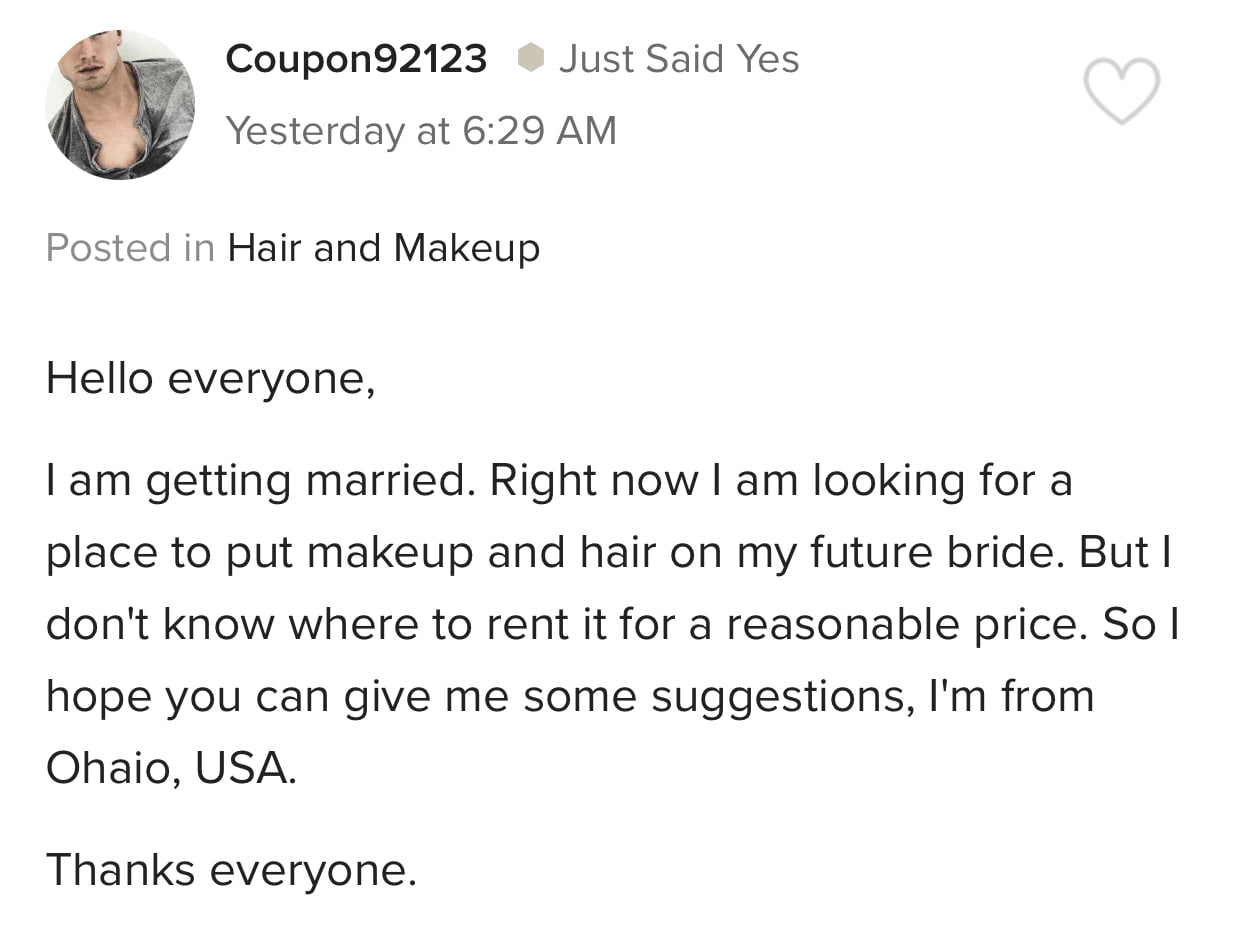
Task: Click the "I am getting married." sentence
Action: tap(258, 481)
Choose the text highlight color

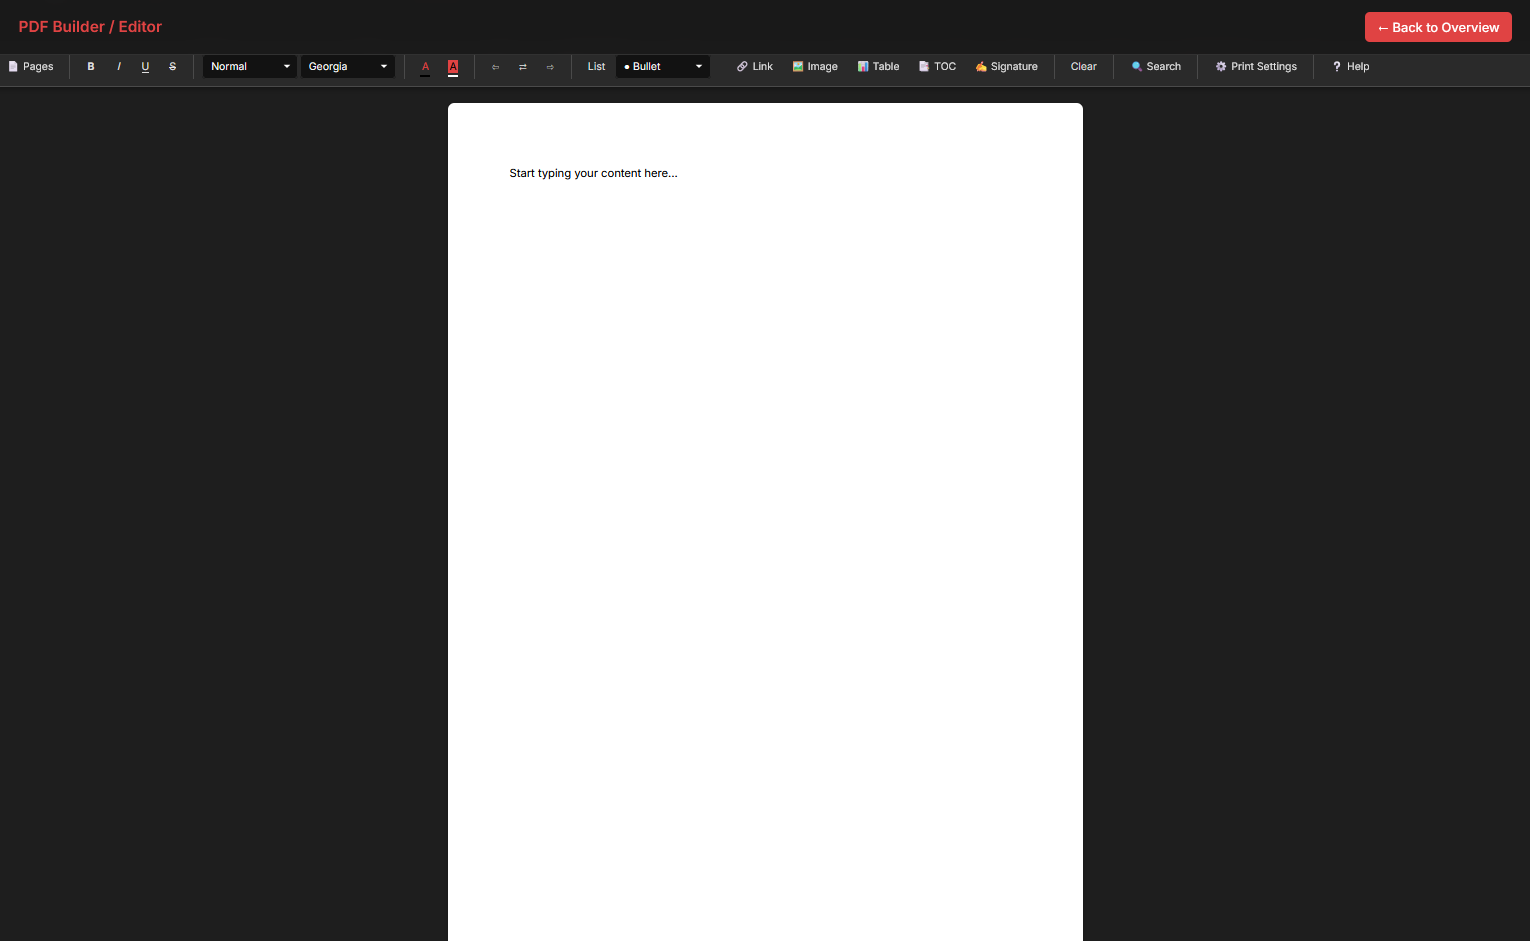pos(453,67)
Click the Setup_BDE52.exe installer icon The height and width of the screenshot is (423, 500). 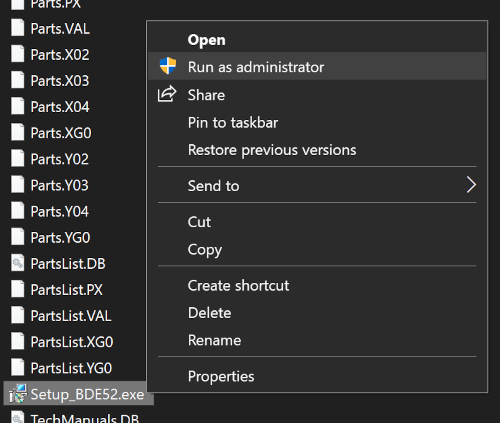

To do:
Emit an exact copy of the lines from the line bearing "Choose the text highlight color" through the last line above, inclusive, and leave the images out.

Answer area:
Choose the text highlight color

pos(453,67)
Click the Setup_BDE52.exe installer icon The height and width of the screenshot is (423, 500). 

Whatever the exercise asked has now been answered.